Now that's just made it worse  started to look to much into that saying I think.


----------



## Coffey (Dec 22, 2016)

I literally just guessed it... You just showed me the path for that one!


----------



## FairwayDodger (Dec 22, 2016)

Rlburnside said:



			Now that's just made it worse  started to look to much into that saying I think.
		
Click to expand...

Yip you are definitely over thinking it.


----------



## Rlburnside (Dec 22, 2016)

FairwayDodger said:



			Yip you are definitely over thinking it. 

Click to expand...

At long last I've got it, never heard of them before, to much overthinking, should have just put what I saw. Needed help from google for this one.


----------



## Rlburnside (Dec 22, 2016)

90 now, three yellow things are as bad as the sunglasses and melon.Any clues ?


----------



## Rlburnside (Dec 22, 2016)

Got it thanks to my daughter and google


----------



## Rlburnside (Dec 23, 2016)

Stuck on 92 ,any clues on the two white Lights and Fabulous 40?

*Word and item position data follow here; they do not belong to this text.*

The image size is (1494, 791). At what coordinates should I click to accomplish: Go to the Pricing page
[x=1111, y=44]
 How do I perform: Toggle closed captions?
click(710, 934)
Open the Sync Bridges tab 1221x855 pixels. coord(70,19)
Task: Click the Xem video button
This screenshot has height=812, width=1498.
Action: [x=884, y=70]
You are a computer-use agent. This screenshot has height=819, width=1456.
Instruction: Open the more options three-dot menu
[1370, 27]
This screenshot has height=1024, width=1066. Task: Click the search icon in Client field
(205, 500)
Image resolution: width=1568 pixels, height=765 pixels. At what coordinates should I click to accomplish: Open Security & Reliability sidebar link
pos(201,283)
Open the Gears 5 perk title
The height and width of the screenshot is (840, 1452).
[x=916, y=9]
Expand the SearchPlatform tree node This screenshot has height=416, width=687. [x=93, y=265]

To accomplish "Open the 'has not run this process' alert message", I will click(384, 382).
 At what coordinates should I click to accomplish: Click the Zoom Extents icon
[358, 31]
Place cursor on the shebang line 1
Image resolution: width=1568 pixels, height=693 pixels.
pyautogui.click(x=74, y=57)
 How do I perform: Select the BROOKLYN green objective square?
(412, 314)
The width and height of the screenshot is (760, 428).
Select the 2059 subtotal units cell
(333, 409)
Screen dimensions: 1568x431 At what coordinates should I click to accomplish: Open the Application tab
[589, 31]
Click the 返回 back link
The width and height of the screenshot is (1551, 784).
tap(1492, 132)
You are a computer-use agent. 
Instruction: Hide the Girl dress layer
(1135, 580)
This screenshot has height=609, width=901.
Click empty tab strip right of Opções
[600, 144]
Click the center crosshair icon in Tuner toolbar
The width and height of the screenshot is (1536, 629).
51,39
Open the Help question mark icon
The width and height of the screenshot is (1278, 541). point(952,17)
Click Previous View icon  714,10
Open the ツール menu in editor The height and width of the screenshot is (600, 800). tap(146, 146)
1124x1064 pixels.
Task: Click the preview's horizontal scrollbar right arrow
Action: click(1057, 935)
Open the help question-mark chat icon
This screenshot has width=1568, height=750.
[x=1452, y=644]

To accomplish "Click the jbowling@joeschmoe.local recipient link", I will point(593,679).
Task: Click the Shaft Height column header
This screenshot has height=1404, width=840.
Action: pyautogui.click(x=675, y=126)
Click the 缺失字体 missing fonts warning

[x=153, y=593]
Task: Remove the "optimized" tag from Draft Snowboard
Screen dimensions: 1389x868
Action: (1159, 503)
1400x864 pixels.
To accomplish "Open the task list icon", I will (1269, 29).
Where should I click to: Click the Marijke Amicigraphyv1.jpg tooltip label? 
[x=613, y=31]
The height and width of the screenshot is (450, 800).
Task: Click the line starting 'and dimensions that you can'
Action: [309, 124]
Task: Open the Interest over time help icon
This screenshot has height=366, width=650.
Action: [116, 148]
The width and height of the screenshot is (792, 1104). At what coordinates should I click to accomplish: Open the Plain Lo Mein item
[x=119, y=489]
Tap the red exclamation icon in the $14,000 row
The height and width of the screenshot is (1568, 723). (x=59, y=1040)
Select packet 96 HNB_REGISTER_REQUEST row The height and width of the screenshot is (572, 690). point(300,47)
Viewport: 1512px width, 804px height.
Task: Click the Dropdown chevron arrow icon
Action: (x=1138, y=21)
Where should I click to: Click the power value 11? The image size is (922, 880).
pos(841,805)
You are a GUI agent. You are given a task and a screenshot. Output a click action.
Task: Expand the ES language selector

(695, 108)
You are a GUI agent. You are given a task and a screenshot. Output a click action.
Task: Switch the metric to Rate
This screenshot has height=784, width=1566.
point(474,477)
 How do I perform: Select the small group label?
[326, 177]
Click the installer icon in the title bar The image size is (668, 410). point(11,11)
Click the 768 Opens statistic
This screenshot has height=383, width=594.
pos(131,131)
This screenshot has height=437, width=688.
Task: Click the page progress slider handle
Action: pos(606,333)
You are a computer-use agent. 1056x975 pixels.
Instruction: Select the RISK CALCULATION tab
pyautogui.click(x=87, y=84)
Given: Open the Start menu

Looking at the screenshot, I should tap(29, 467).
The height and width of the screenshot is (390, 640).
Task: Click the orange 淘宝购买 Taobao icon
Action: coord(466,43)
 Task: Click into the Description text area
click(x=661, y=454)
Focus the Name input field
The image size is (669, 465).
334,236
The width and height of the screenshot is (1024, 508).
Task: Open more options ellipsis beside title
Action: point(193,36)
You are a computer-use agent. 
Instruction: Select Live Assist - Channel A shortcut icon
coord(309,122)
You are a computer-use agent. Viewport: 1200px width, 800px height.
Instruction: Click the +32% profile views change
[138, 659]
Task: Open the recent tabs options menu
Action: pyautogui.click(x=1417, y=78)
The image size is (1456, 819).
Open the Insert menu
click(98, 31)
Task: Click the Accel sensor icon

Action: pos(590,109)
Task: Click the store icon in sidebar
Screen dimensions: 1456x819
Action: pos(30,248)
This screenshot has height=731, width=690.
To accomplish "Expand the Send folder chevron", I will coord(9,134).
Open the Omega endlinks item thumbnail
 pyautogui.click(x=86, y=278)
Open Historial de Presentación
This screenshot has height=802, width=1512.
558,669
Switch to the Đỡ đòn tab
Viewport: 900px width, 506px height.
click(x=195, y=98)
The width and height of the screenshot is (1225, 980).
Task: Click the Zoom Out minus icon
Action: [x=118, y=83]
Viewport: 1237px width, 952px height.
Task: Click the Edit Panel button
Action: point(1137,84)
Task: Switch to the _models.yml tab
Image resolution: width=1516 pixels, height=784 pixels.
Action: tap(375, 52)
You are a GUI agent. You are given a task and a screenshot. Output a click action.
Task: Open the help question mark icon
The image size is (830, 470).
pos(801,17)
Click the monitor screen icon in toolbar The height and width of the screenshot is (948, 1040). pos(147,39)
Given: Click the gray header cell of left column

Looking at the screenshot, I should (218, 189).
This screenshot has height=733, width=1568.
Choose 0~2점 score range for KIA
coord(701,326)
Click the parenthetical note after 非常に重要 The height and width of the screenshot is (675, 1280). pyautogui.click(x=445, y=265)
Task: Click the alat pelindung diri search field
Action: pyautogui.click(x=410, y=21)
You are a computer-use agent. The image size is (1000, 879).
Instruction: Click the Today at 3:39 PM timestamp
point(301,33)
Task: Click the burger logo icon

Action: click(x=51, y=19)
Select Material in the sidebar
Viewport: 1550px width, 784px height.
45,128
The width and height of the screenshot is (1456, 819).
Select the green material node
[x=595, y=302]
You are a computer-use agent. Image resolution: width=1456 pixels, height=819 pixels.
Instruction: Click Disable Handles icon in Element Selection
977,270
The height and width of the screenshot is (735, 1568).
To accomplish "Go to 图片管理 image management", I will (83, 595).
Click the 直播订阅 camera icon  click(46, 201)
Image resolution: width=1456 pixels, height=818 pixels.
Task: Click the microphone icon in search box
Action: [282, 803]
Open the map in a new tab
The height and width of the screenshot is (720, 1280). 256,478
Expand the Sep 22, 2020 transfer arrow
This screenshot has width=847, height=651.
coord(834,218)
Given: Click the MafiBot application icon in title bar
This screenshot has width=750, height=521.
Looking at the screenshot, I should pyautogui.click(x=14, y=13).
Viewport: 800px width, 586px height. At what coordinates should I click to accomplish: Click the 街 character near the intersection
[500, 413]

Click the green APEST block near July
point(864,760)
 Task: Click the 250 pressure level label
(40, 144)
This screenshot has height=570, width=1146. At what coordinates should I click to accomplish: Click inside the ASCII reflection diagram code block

Have to finish this before Xmas otherwise there might not be any dinner


----------



## Blue in Munich (Dec 23, 2016)

Rlburnside said:



			Stuck on 92 ,any clues on the two white Lights and Fabulous 40?

Have to finish this before Xmas otherwise there might not be any dinner

Click to expand...

To keep this one clean, see the spoiler thread.


----------



## Rlburnside (Dec 25, 2016)

98 now so close.


----------



## Rlburnside (Dec 25, 2016)

Finally finished,now I can enjoy my Xmas
 Was stuck on 98 so I went or a bonus answer and got one I forgot to put in.

Oh and Merry  Christmas everyone.


----------



## JamesR (Dec 19, 2017)

for those who are interested, there's a new one.
This year it's about tv boxsets

just use the same search as in the OP


----------



## Khamelion (Dec 19, 2017)

Up to 45 on my first go, need to go back to work


----------